How to Pray for a Foreign Country

Wycliffe missionaries Chris and Christie Winkler, along with their three children, recently returned to the U.S. after serving in the country of Nigeria for half a decade. During that time they made their home in Jos, a diverse city that in recent years has been a target of terrorism and social unrest.

Moving to Jos brought both challenges and joys for the Winklers. Here Chris shares some things they learned about prayer and perspective.

Wycliffe: Chris, how did your friends and family respond when you first told them God was calling you to Nigeria?

Chris: When we moved to Nigeria a little more than five years ago, it was much to the dismay of our friends and family, because as we all know, when we see things in the news about Nigeria, and Africa in general, it’s usually not things that we’re very comfortable with here in the States.

Not all of our extended family agreed with the call for us to go. They were praying for us not to go because of what they were seeing in the media. And it really impacted us to have people that we loved and cared about not on the same page as us.

Wycliffe: What was your perception of Nigeria before you moved there?

Chris: Before we felt the call to go to Nigeria, I think we lumped it in with all of the other countries in Africa that have issues. We were largely ill-informed, as were a lot of our friends and family. Many people before we left called Africa a country. But Nigeria is just one country on the very large continent of Africa.

Wycliffe: Did you pray regularly for Nigeria before God called you there?

Chris: Not really knowing people there, we didn’t know how to pray. So I would say that we really didn’t pray very much for Africa before we felt the call to move there.

Wycliffe: How did your view of Nigeria change once you were there?

Chris: Right after we decided to go to Nigeria, issues there started showing up everywhere in the news and on social media. But when we moved there, those place names in the media stories had become our home. When we saw the city of Jos mentioned in the news, it was our home. There were villages where we had friends living. Death tolls and casualty statistics were friends of friends and family of friends. Some were colleagues in the Bible translation movement.

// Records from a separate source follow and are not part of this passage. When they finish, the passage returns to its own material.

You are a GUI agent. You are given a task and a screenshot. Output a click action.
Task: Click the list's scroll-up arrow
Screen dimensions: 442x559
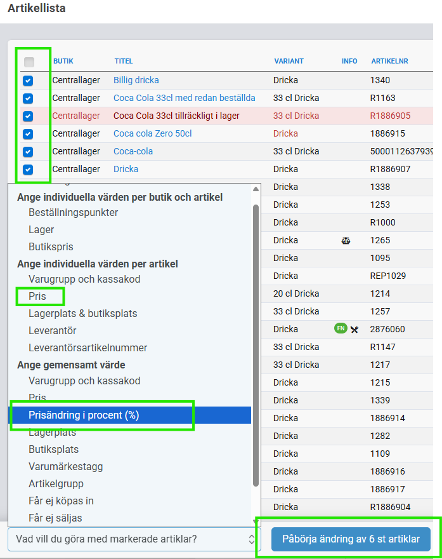256,189
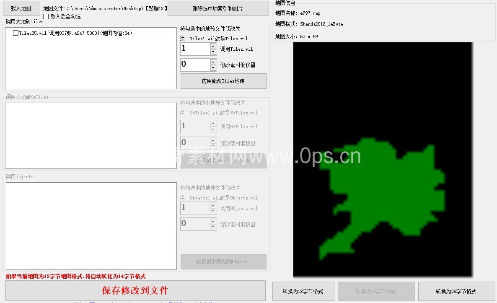Convert map with 转换为12字节格式 button
Image resolution: width=497 pixels, height=303 pixels.
pos(303,291)
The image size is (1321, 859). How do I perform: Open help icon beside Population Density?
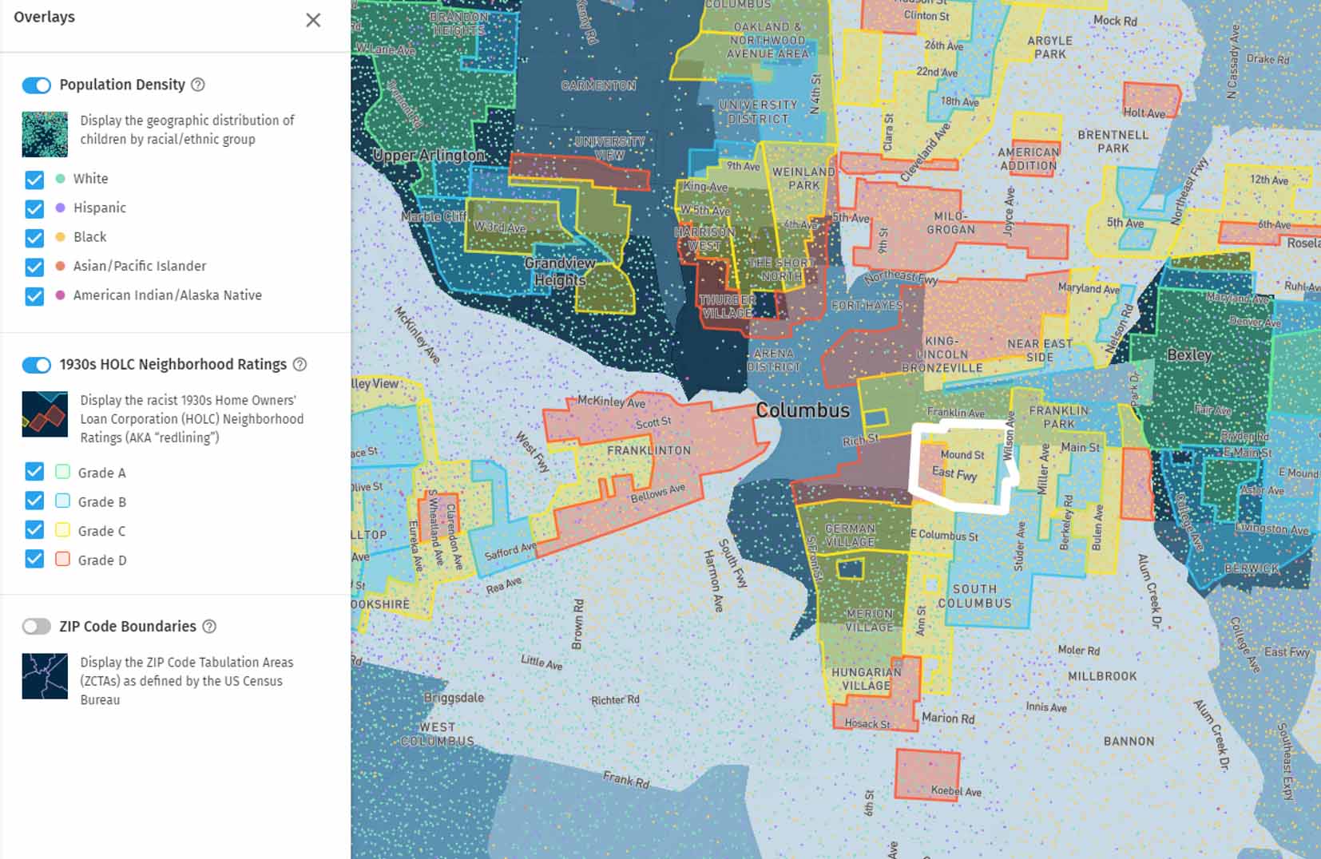198,85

Wycliffe: How did that affect your prayers for Nigeria?

Chris: Once we got there, instead of just relying on the news, our sources were emails and phone calls to friends — people who knew what was going on. And in some cases our source for our prayer partners — our friends and family back home — was us.

Some of our family and friends were still not convinced that this was where God wanted us. They were, at that point, praying for us to come home. But there were some prayer warriors who had read the news differently. They had never read news from Africa before, but when we went, they started reading it and engaging with it, posting on Facebook and encouraging friends and family to pray about these things that they were now learning.  The media was informing their prayers for a place (and people) that they now cared about.

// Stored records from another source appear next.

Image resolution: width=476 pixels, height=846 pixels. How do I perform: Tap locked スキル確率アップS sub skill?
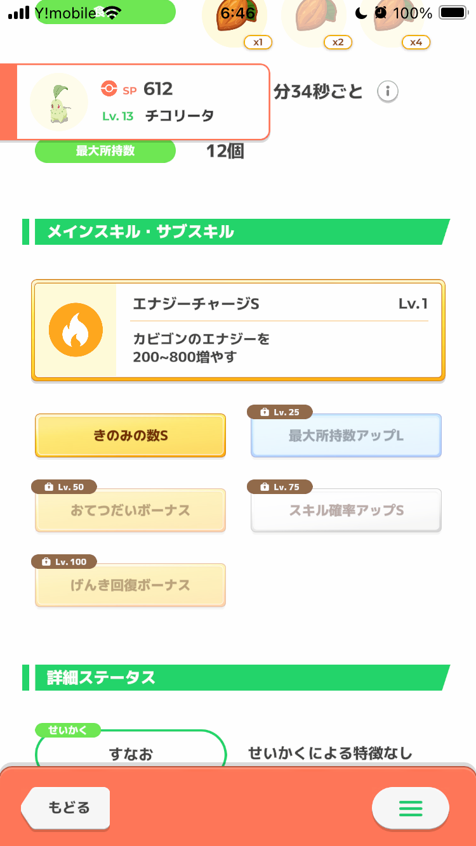(x=346, y=511)
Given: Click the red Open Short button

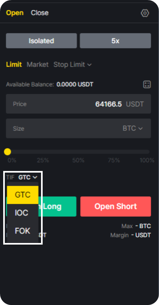Looking at the screenshot, I should coord(116,206).
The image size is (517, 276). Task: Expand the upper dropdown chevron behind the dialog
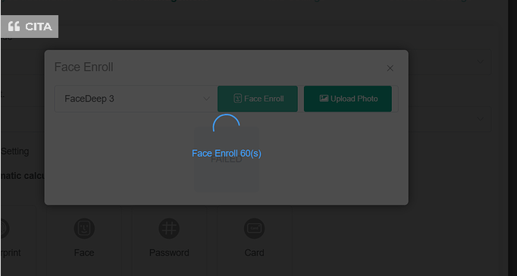481,61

Wycliffe: How did the news influence the fears that your family and friends had about you being in Nigeria?

Chris: As we all know, the media doesn’t always report the whole picture. Sometimes they can’t and sometimes they don’t for whatever reason. We would tell our prayer partners “Well, this is what the news said, but this is what really happened. Yes, it said that happened in Jos, the city where we are living, but it really happened a long ways away; Jos was just the nearest large city.”

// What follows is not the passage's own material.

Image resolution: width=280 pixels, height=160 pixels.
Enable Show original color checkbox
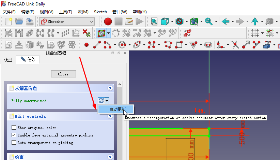pos(14,128)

So to have that firsthand perspective was really helpful for a lot of our prayer partners.

Wycliffe: How did people’s own experiences affect their prayers for you?

Chris: I think it’s really helpful for us to keep in mind that there are different perspectives on everything. When we had a rash of car bombings in Jos in 2012, it was very scary for a lot of our prayer partners who didn’t really know how to pray. But we also have friends from Northern Ireland who grew up with car bombs as a way of life, and they were able to shape that differently. Their prayers were different, because they had different lenses on.

Wycliffe: Any suggestions for ways we can pray more effectively for the world?

Chris: The source of where you’re getting your information for prayer matters a lot. If you know someone somewhere, and you really want to be praying for that country, ask them over the phone or maybe via email how to pray. Facebook can also be a helpful tool for connecting.  Having a real, personal connection is a helpful way to engage effectively in prayer.

Build relationships that deepen your engagement with a place, so that you wind up like we were after we went to Nigeria — making informed prayers, knowing what the full story is, reading the news and knowing that there are things going on there that you can be praying for.

Wycliffe: Any final thoughts for us on prayer?

Chris: God may not have called you to pray for every place in the world and everything in the world, but take what he has called you to pray for and dig deep.

Wycliffe: Thanks, Chris!

Click here for more prayer tips and resources.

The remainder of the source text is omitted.